## [Work request]
Below are the records; give again exactly the lines that run from the one with "You are a computer-use agent. This" through the last line.

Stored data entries
****

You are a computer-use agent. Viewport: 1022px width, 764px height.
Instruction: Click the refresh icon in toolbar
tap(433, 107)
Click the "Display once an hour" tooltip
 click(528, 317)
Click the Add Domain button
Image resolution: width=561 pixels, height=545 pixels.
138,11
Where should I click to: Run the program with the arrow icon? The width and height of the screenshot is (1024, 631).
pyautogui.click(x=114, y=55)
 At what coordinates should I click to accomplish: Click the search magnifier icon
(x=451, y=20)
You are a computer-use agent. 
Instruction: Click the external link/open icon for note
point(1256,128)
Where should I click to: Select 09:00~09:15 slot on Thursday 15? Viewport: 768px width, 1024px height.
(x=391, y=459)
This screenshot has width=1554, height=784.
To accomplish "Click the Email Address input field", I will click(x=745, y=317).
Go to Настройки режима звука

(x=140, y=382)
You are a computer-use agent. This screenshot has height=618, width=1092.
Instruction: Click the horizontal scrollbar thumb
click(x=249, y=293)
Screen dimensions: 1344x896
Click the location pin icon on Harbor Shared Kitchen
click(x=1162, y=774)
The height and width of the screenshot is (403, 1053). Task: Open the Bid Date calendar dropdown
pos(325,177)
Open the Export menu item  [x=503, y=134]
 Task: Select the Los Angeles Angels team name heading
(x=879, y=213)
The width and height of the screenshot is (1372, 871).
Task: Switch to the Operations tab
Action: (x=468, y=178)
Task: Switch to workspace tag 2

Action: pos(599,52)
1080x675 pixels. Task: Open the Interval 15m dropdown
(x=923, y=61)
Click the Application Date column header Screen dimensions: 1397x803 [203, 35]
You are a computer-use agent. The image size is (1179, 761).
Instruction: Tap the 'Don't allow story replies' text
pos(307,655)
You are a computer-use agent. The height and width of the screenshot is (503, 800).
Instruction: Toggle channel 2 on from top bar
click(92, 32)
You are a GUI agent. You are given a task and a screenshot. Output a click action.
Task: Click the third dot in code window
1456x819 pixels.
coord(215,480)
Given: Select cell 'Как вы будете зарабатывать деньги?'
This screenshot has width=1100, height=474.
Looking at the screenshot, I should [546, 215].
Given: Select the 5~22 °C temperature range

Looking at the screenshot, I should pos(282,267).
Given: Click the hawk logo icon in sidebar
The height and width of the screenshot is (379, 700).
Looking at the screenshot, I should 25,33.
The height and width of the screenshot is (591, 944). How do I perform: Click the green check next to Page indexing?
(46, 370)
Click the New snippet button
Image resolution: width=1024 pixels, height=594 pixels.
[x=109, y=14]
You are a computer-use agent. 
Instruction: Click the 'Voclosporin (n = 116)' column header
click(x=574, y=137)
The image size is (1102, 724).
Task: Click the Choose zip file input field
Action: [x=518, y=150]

****

## [Result]
You are a computer-use agent. This screenshot has height=618, width=1092.
Instruction: Click the horizontal scrollbar thumb
click(x=249, y=293)
Screen dimensions: 1344x896
Click the location pin icon on Harbor Shared Kitchen
click(x=1162, y=774)
The height and width of the screenshot is (403, 1053). Task: Open the Bid Date calendar dropdown
pos(325,177)
Open the Export menu item  [x=503, y=134]
 Task: Select the Los Angeles Angels team name heading
(x=879, y=213)
The width and height of the screenshot is (1372, 871).
Task: Switch to the Operations tab
Action: (x=468, y=178)
Task: Switch to workspace tag 2

Action: pos(599,52)
1080x675 pixels. Task: Open the Interval 15m dropdown
(x=923, y=61)
Click the Application Date column header Screen dimensions: 1397x803 [203, 35]
You are a computer-use agent. The image size is (1179, 761).
Instruction: Tap the 'Don't allow story replies' text
pos(307,655)
You are a computer-use agent. The height and width of the screenshot is (503, 800).
Instruction: Toggle channel 2 on from top bar
click(92, 32)
You are a GUI agent. You are given a task and a screenshot. Output a click action.
Task: Click the third dot in code window
1456x819 pixels.
coord(215,480)
Given: Select cell 'Как вы будете зарабатывать деньги?'
This screenshot has width=1100, height=474.
Looking at the screenshot, I should [546, 215].
Given: Select the 5~22 °C temperature range

Looking at the screenshot, I should pos(282,267).
Given: Click the hawk logo icon in sidebar
The height and width of the screenshot is (379, 700).
Looking at the screenshot, I should 25,33.
The height and width of the screenshot is (591, 944). How do I perform: Click the green check next to Page indexing?
(46, 370)
Click the New snippet button
Image resolution: width=1024 pixels, height=594 pixels.
[x=109, y=14]
You are a computer-use agent. 
Instruction: Click the 'Voclosporin (n = 116)' column header
click(x=574, y=137)
The image size is (1102, 724).
Task: Click the Choose zip file input field
Action: [x=518, y=150]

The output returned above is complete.